The novel coronavirus 2019 and the associated coronavirus-related respiratory distress syndrome (SARS-CoV2) have caused a worldwide pandemic with over 100,000,000 people infected. Acute cardiovascular manifestations of coronavirus disease 2019 (COVID-19) include myocarditis, ST-elevation myocardial infarction, arrhythmias, vascular endothelial dysfunction, and coronary vasospasm. Endothelial dysfunction or virus-related endotheliopathy has been proposed as a mechanism for these cardiovascular manifestations in COVID-19, and thrombotic events during acute illness have been attributed to endothelial damage. However, the role of coronary endothelial injury in long-term cardiac symptoms after resolution of acute infection is not well understood.

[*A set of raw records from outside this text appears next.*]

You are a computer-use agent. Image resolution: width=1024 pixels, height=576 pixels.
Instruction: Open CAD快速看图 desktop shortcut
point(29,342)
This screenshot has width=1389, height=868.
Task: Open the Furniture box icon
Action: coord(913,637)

After recovery from the acute phase of illness, as many as 91% of patients experience persistent fatigue, gastrointestinal symptoms, body aches, or brain fog, and a significant portion (up to 35% at 6 months) experiences ongoing chest pain/burning or tightness in the chest. These patients have been termed “long haulers,” and cardiovascular diagnostic studies are often normal and do not reveal the mechanism of disease. This report describes the diagnostic evaluation of two patients who developed post-COVID-19 angina and were found to have myocardial ischemia with no obstructive coronary artery disease. Both patients were ultimately diagnosed with symptomatic coronary endothelial dysfunction with invasive coronary physiology testing (Data S1).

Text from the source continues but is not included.